И эта маленькая женщина, вцепившись в край стола, читала нараспев под ритмичные удары волн своего любимого итальянца Джакомо Леопарди – сначала в оригинале, а потом в свежем переводе русского эмигранта Константина Бальмонта:
Только в Стокгольме она поняла, что могут сделать три с половиной года напряженной работы и полуголодного существования с нормальным, здоровым человеком. Первым делом местный врач спросил её:
– Мадам, вы были в тюрьме?
Уже «мадам», а не «товарищ»? О как! Ага, щас она начнёт вам грязью обливать «совдеповскую тюрьму народов», клеймить «большевистский ад» – не дождётесь! Да, есть в российской новой власти «тварищи», что требуют от повара в столовой: «Мне в отдельной кастрюле свари, не то – к стенке!» Но и в шведской семье не без урода, и к стенке шведской ставят тоже. У вас нет революции, а в России есть, там наркомы продовольствия падают в голодный обморок. И пленум большевистский на днях постановил: «Нужны срочные меры по охране здоровья партверхушки, причём предрешить необходимость выделить специального товарища для наблюдения за здоровьем и условиями работы партверхушки».

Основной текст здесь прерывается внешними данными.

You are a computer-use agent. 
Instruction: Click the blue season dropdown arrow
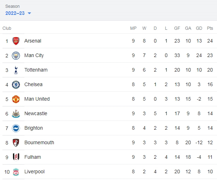pyautogui.click(x=29, y=13)
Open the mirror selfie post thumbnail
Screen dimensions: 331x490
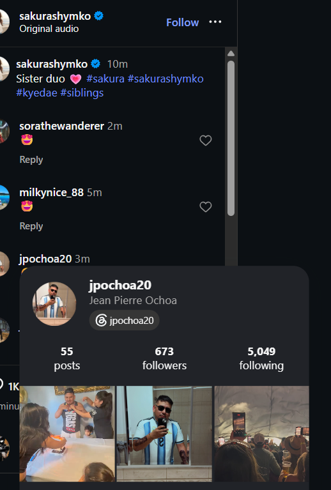[x=164, y=434]
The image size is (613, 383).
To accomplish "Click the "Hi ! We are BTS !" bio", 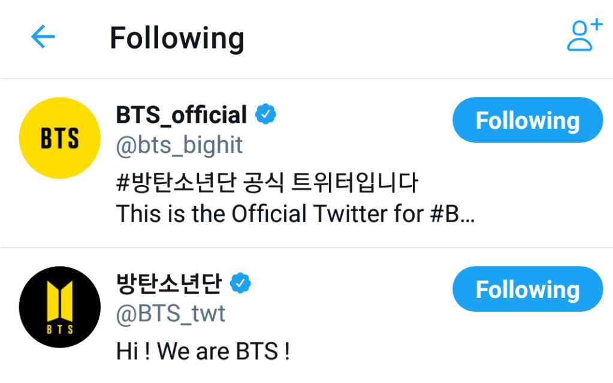I will click(203, 351).
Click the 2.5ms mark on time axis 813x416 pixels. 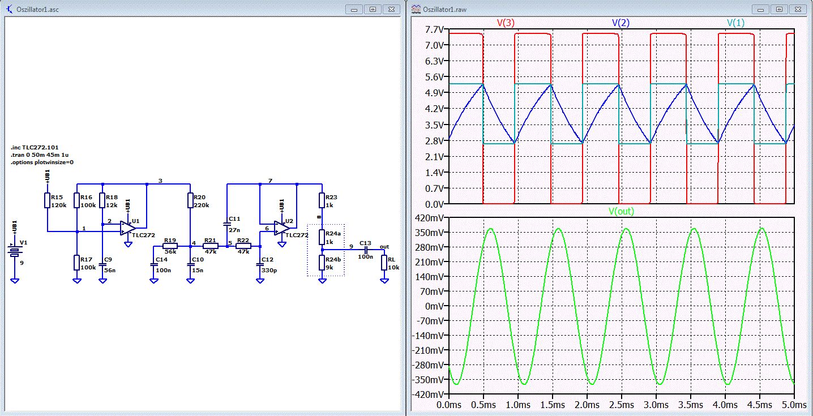click(621, 405)
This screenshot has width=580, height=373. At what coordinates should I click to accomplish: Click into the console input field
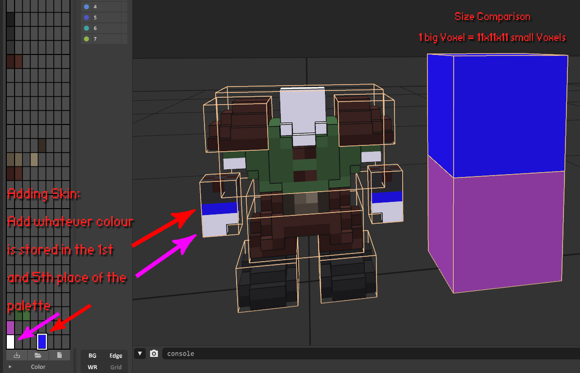tap(369, 354)
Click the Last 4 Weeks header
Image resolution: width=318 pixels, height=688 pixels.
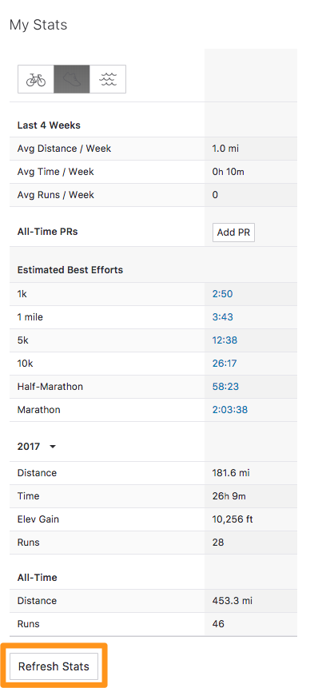[x=49, y=125]

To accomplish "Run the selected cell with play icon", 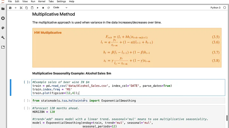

Пролетая над гнездом этой самой «партверхушки», любой «специальный товарищ для наблюдения» заметит невооружённым глазом: в Кремле начинается нечто, похожее на «гонку с выбыванием». И будет прав.
В начале апреля двадцать второго года была учреждена должность генерального секретаря ЦК РКП(б). На неё, по предложению Зиновьева и Каменева, назначается Иосиф Сталин. Первоначально эта должность понималась как техническая, и потому не интересовала «вождя номер два» Троцкого. Ленин не возражал. Лишь сказал устало: «Сей повар будет готовить только острые блюда». А 25 мая с Ильичом случился первый инсульт.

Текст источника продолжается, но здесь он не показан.